Orange County, California is already strange, being the home of the Trinity Broadcasting Network and a huge sect of loyal fundies who have been on the edge of their seats, clutching bibles, watching “Left Behind” and waiting for The Rapture — which is scheduled for today — when lo and behold, Thursday morning regular television programming was interrupted and the end of the world was announced. Praise the Lord. Orange County Register:
Some Orange County residents were stunned Thursday, Sept. 21, when television programming was suddenly interrupted for about a minute with an ominous message predicting the end of the world.
Stacy Laflamme of Lake Forest said she was watching the HGTV channel via Cox Communications about 11:05 a.m. when suddenly an emergency alert flashed across her screen followed by a voice.

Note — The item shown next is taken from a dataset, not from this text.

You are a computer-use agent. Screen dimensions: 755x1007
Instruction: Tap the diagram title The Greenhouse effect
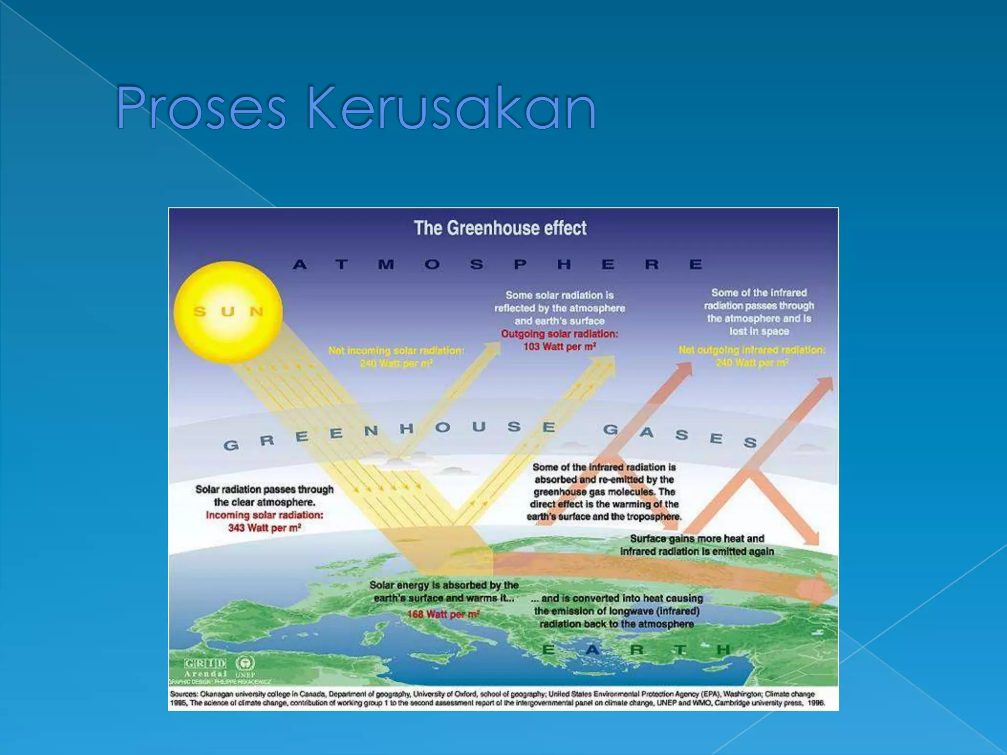coord(500,228)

“Realize this, extremely violent times will come,” a man’s voice boomed, according to a video of the alert.
“It almost sounded like Hitler talking,” she said. “It sounded like a radio broadcast coming through the television.”
The video was the standard Emergency Broadcast System logo but the audio was a preacher ranting about the end times. Needless to say, both cable companies involved got numerous calls and social media lit up. A spokesman said, “We have confirmed we were fed an incorrect audio feed.”And of course the fundies are wondering about the prophetic aspect:
It hasn’t been determined if the audio in the alert is related to a prophecy by David Meade, a self-described “specialist in research and investigations” who believes catastrophic events will occur Saturday.
He predicts a constellation – a sign prophesied in the Book of Revelation – will reveal itself in the skies over Jerusalem, signaling the beginning of the end of the world, according to the Washington Post.
NASA says that if Nibiru existed it would be visible to the naked eye by now, and they would have been able to track it for ten years already, but who listens to them?